Your objective: What you return must match the records word for word, except that images are dropped.

Data for processing:
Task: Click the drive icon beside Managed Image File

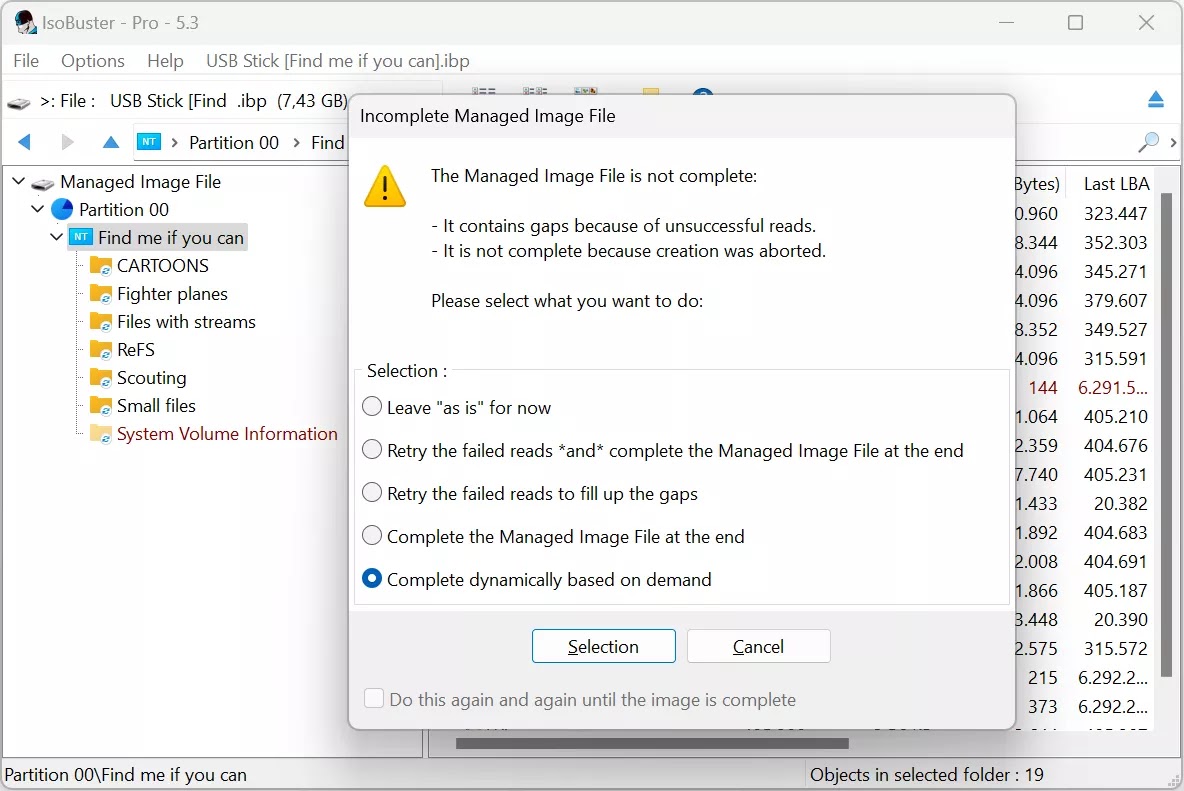Action: click(41, 182)
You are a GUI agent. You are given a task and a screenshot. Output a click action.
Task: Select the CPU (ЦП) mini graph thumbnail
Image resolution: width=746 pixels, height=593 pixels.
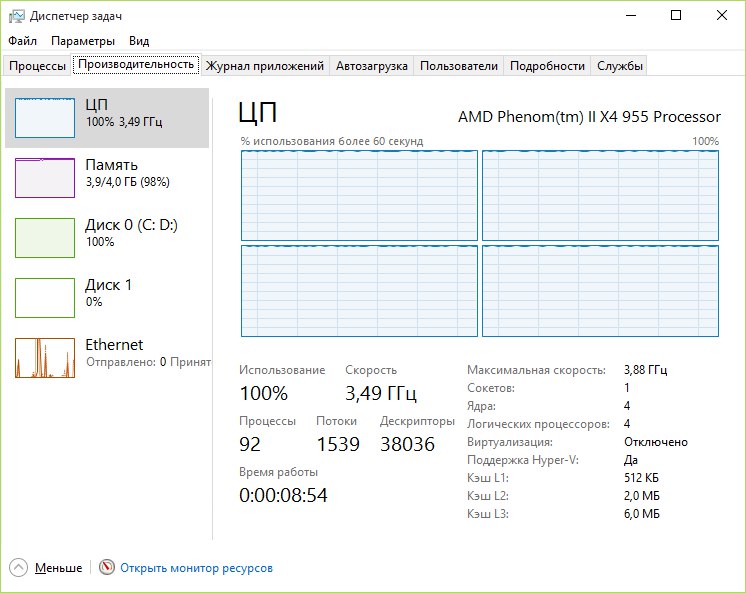45,117
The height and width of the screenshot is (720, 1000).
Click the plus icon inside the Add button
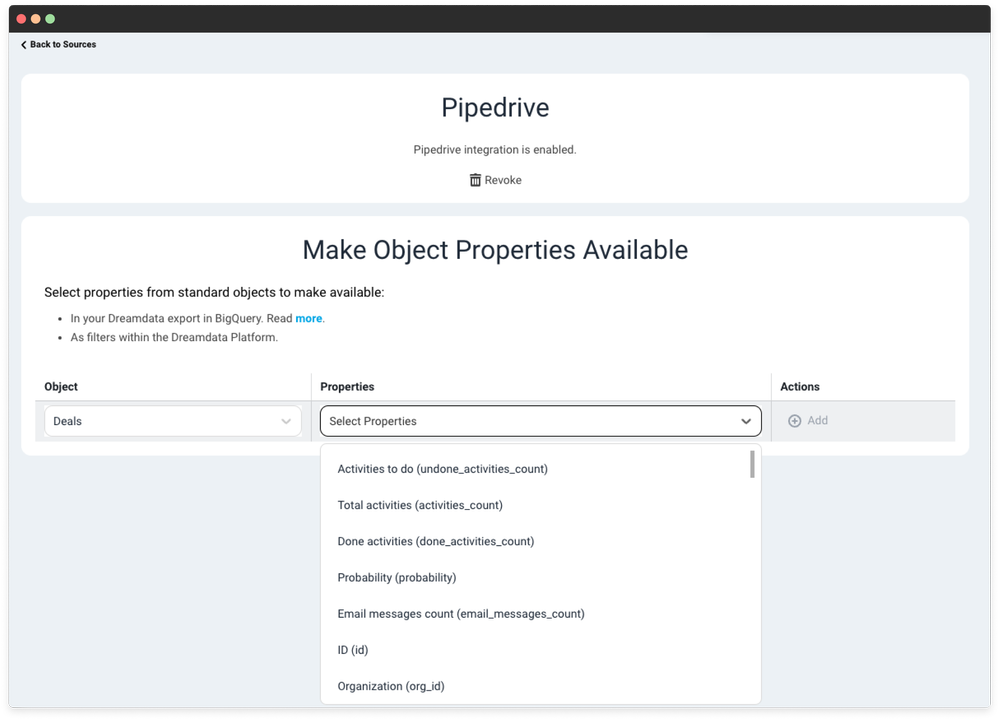pyautogui.click(x=793, y=420)
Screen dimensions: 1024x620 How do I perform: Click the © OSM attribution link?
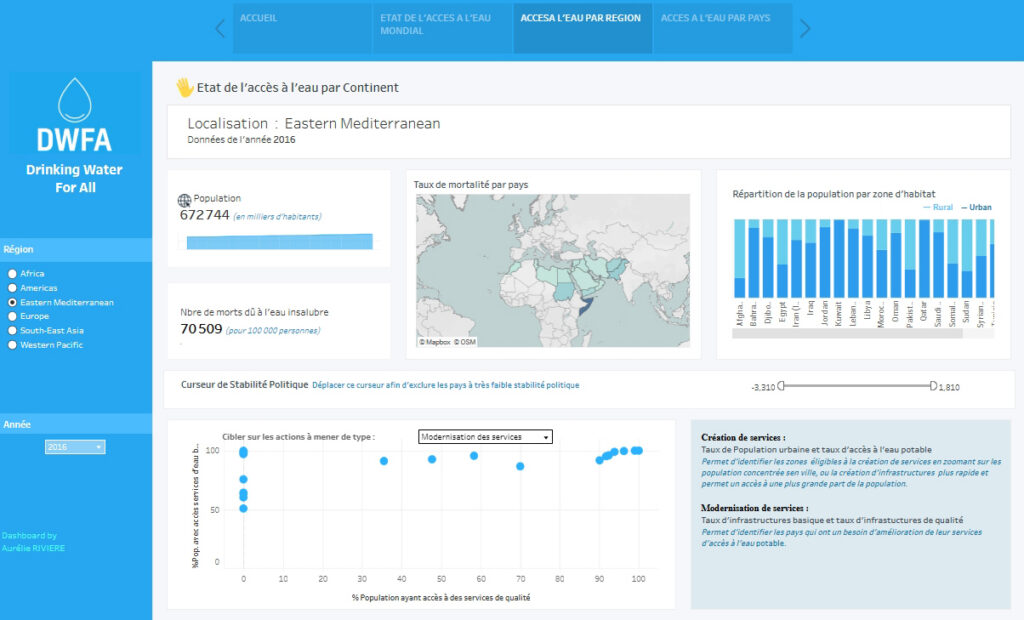(462, 341)
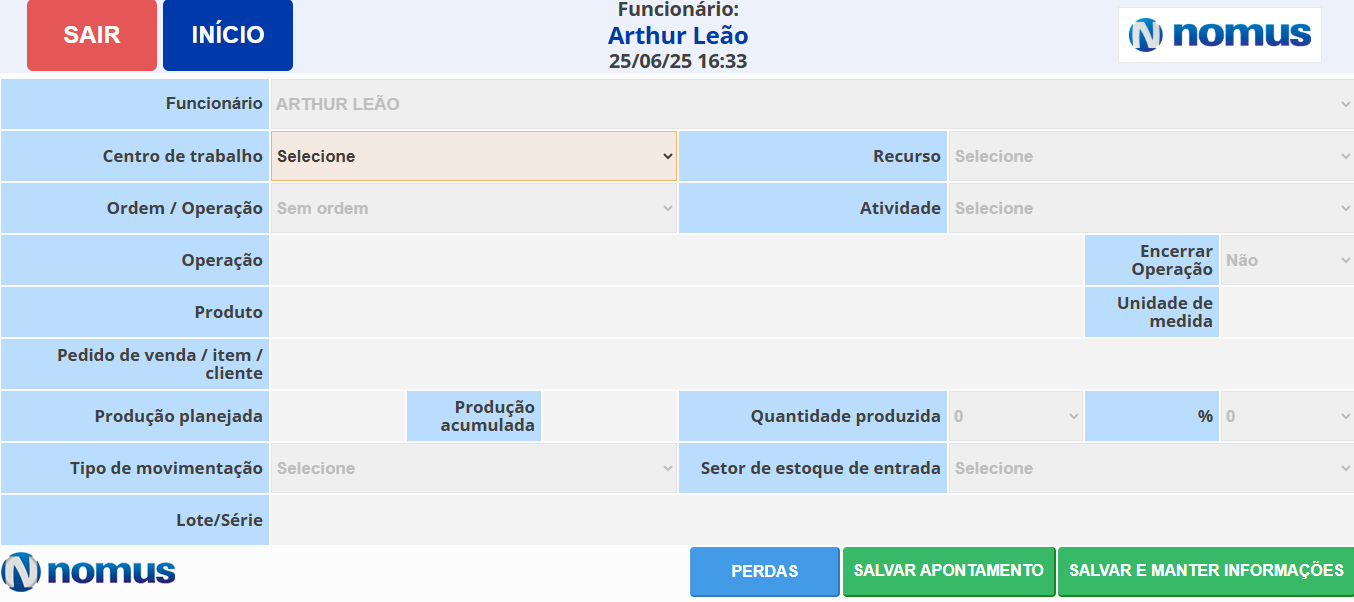This screenshot has width=1354, height=602.
Task: Click SALVAR E MANTER INFORMAÇÕES button
Action: tap(1205, 570)
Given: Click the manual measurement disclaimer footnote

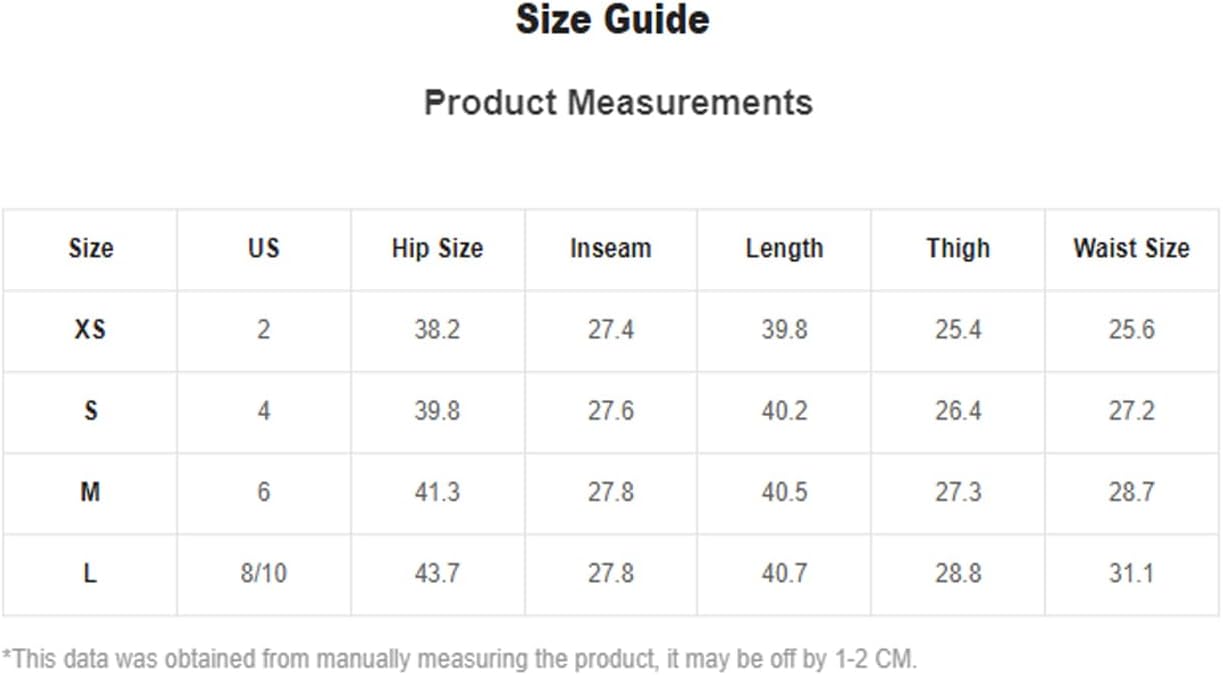Looking at the screenshot, I should [x=459, y=659].
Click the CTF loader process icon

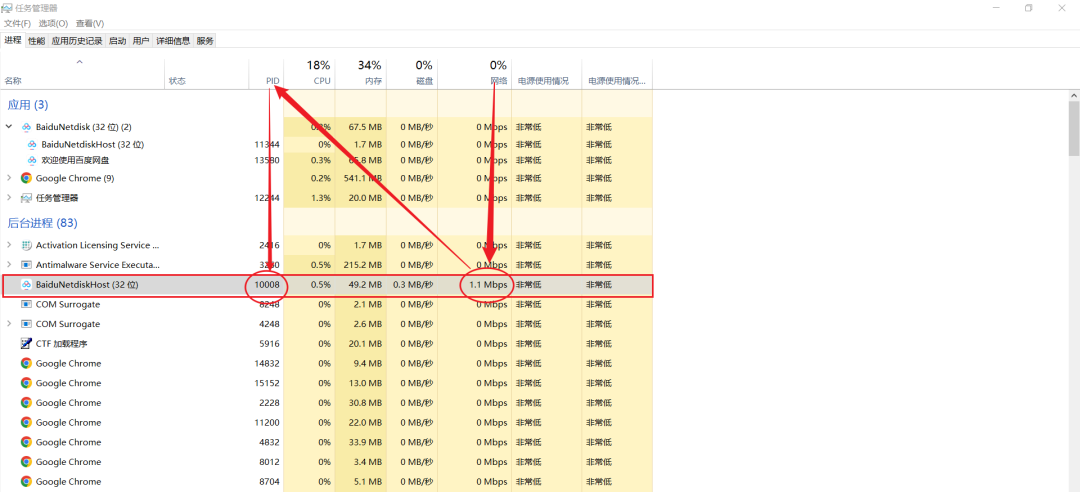coord(26,343)

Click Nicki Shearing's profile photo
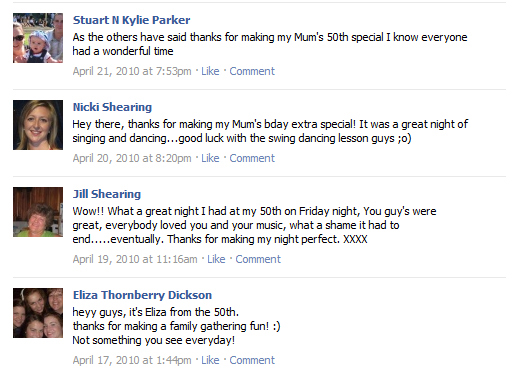click(38, 125)
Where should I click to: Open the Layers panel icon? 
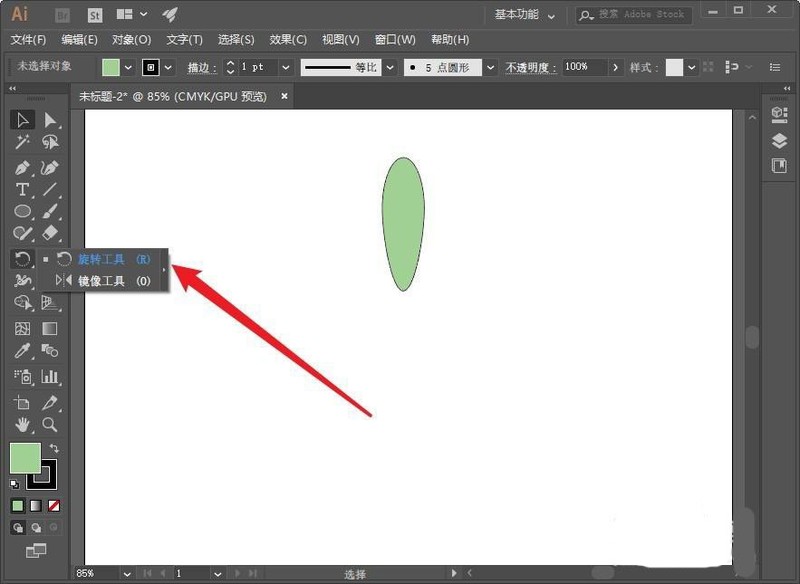click(779, 141)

Expected answer:
Task: Click the drive icon beside Managed Image File

Action: click(41, 182)
You are a GUI agent. You are given a task and a screenshot. Output a click action.
Task: Select the CPU (ЦП) mini graph thumbnail
Image resolution: width=746 pixels, height=593 pixels.
45,117
The height and width of the screenshot is (720, 1000).
Click the plus icon inside the Add button
pyautogui.click(x=793, y=420)
Screen dimensions: 1024x620 How do I perform: Click the © OSM attribution link?
(462, 341)
This screenshot has width=1354, height=602.
Task: Click SALVAR E MANTER INFORMAÇÕES button
Action: tap(1205, 570)
Given: Click the manual measurement disclaimer footnote

Looking at the screenshot, I should [x=459, y=659].
Click the CTF loader process icon

coord(26,343)

Click Nicki Shearing's profile photo
click(38, 125)
Where should I click to: Open the Layers panel icon? 
click(779, 141)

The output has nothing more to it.